Kathryn Harrison:
One. Drowning. In particular, falling off a boat unnoticed in the dark and swimming until I expire.
Two. Water bugs.
Three. That I either break or lose a particular talismanic object for fear of what might happen.
Four. The house catching on fire. I have a dog. His name is Pinky. Although he's not pink at all anymore that I've had all my life. Fifty-seven years. And It is so far beyond the Velveteen Rabbit that so it's just he's falling apart. But he also seems to be the repository of many aspects of myself. I think that I will truly grieve and miss him if the house burned down. And I don't know that I would be able to interpret it as something other than a very bad omen.
Five. That the cats will escape into the street and drink antifreeze.
Six. Teaching someone to drive.
Seven. Being late. I had a teenage mother. She wasn't sixteen when she had me, but she was seventeen. She was a child who really didn't want to have a child and she was always catastrophically late to pick me up from anywhere. I really suffered on that count because I was pretty sure most of the time that she wasn't ever going to pick me up. So I don't know why I had this sort of ridiculous hope that it wasn't going to happen. But, you know, she was young and irresponsible and sort of a scary person to be with.
Eight. My own heartbeat. I had Graves’ disease that went untreated for a long time. I think another person might have gone to the doctor sooner rather than when I did, which was in an ambulance. But for my Christian science training, which has left me terminally confused about illness and inclined to deny being sick. Anyway, so I pushed it to the point that it turned into a crisis and ended up with a resting pulse of one-hundred-fifty-something. It's not very Christian and there's no science about it at all. It's pretty much, your soul and your body are separate, and your body actually does not exist. It's a figment of your imagination. I had tonsillitis all the time as a kid, and I thoroughly understood that my body being sick meant that I was wicked, so I also became one of those kids who was wildly phobic about throwing up, because it was sort of like announcing over the P.A. system, “Hey, I'm wicked.”
Nine. Subways that go under the river and elevators, both because I'm claustrophobic.
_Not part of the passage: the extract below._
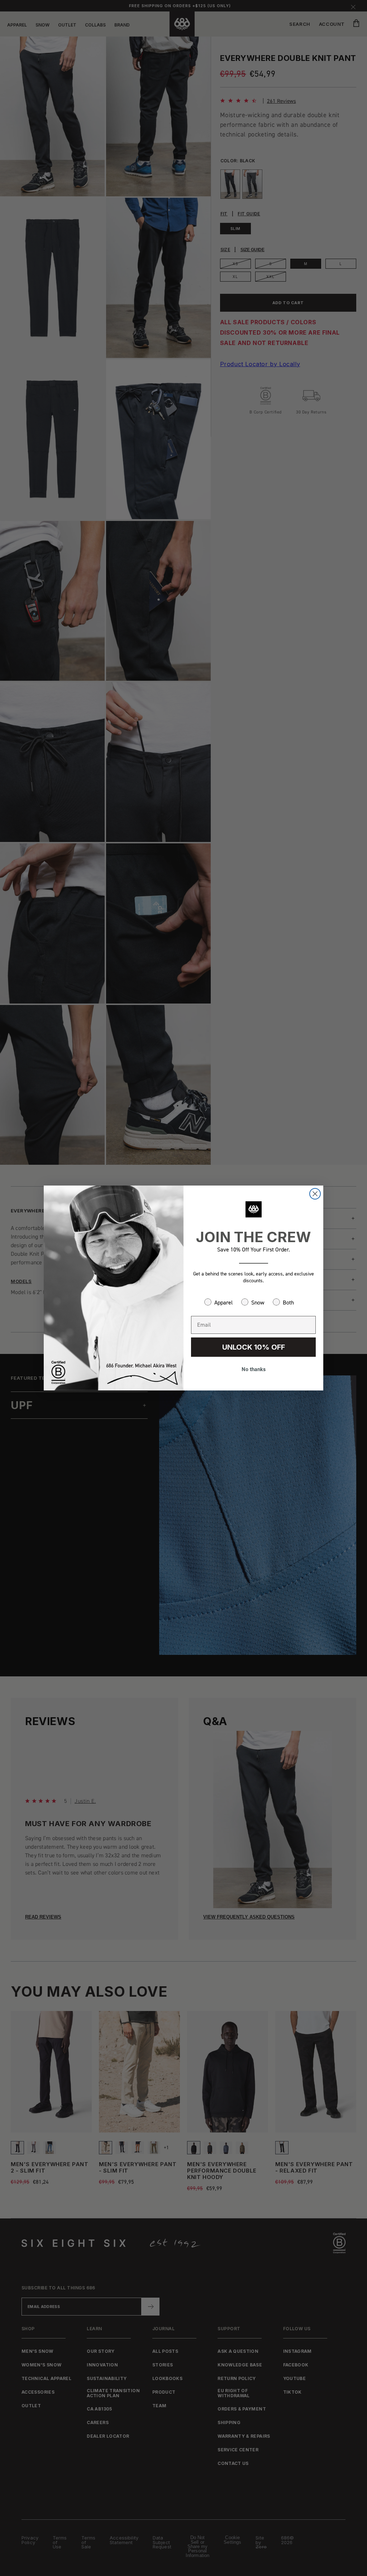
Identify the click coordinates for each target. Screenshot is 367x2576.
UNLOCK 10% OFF (253, 1347)
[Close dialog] (315, 1193)
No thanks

Ten. That a raccoon will get in the house in the night and kill the cats. Because of my claustrophobia I often leave the door open at night. The back door literally open. I didn't really understand that raccoons lived in New York City, but a raccoon moved into our house and moved into a suitcase that was under our bed. So I actually don't even know how long the raccoon lived there. After the guy came and managed to get the raccoon out from under the bed, people start telling us horror stories about raccoons in the city including, you know, the one in which somebody left the skylight open so the freshly painted corridors would dry and discovered in the morning on the outside of their bedroom door two savagely murdered cats. The people who we paid six hundred dollars to remove the raccoon from our house testified to all sorts of amazing and terrible raccoon feats, like the time that they removed a raccoon from somebody’s home not aware that it was a female raccoon with a nest of babies inside, and they took her to one of the outer boroughs. Far, far, away. And the raccoon made it back to the house and threw a stone through the window and went back in to get her children.
My name is Kathryn Harrison and these are 10 things that scare me.